* About this task:
Find each line below where the word "computer" occurs, and copy it.

* Data:
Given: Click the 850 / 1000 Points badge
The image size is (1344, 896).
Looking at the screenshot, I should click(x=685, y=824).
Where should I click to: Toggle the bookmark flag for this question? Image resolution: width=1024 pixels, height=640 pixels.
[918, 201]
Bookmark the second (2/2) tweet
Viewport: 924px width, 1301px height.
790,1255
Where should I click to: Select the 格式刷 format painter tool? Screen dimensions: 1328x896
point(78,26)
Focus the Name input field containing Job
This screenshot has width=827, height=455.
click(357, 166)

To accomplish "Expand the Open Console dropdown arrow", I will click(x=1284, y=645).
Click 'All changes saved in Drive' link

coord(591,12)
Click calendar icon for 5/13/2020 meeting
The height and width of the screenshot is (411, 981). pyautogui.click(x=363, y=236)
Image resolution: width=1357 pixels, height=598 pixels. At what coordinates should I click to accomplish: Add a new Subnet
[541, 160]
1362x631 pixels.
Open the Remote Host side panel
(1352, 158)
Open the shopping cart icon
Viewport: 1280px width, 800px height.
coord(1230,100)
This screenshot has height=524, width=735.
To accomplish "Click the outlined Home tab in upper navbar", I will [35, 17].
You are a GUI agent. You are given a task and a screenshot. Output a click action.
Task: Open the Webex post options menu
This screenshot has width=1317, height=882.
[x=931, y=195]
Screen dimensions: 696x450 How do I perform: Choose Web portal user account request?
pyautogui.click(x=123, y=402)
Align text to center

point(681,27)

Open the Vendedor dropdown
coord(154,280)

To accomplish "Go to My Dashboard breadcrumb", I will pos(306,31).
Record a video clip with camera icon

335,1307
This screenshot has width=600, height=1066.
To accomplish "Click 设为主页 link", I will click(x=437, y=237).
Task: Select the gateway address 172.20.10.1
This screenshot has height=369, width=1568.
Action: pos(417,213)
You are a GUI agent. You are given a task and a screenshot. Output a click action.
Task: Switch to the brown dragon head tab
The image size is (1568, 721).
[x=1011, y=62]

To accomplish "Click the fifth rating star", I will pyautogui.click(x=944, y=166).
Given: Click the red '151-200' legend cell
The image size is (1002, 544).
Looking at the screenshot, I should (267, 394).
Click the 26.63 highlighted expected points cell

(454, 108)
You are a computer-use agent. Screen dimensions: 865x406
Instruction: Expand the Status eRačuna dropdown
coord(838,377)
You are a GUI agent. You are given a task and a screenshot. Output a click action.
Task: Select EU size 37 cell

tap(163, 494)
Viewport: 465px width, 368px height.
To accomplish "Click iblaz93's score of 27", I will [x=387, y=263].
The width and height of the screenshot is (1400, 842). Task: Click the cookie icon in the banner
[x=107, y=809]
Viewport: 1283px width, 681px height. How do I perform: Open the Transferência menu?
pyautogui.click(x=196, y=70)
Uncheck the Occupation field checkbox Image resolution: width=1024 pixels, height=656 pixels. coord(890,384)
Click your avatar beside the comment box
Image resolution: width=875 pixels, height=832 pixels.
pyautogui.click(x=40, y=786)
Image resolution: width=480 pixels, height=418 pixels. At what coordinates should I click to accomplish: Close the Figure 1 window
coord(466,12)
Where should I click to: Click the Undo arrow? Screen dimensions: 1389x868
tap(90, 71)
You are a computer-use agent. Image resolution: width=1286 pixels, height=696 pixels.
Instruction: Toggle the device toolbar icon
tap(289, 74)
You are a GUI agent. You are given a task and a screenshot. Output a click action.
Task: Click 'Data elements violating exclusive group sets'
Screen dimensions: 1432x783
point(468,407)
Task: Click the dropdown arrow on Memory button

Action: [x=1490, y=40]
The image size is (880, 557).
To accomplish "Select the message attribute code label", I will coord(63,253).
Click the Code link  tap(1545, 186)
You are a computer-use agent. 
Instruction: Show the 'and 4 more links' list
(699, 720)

* Worked solution:
You are a computer-use agent. Screen dimensions: 865x406
You are a computer-use agent. Image resolution: width=1286 pixels, height=696 pixels.
You are a computer-use agent. 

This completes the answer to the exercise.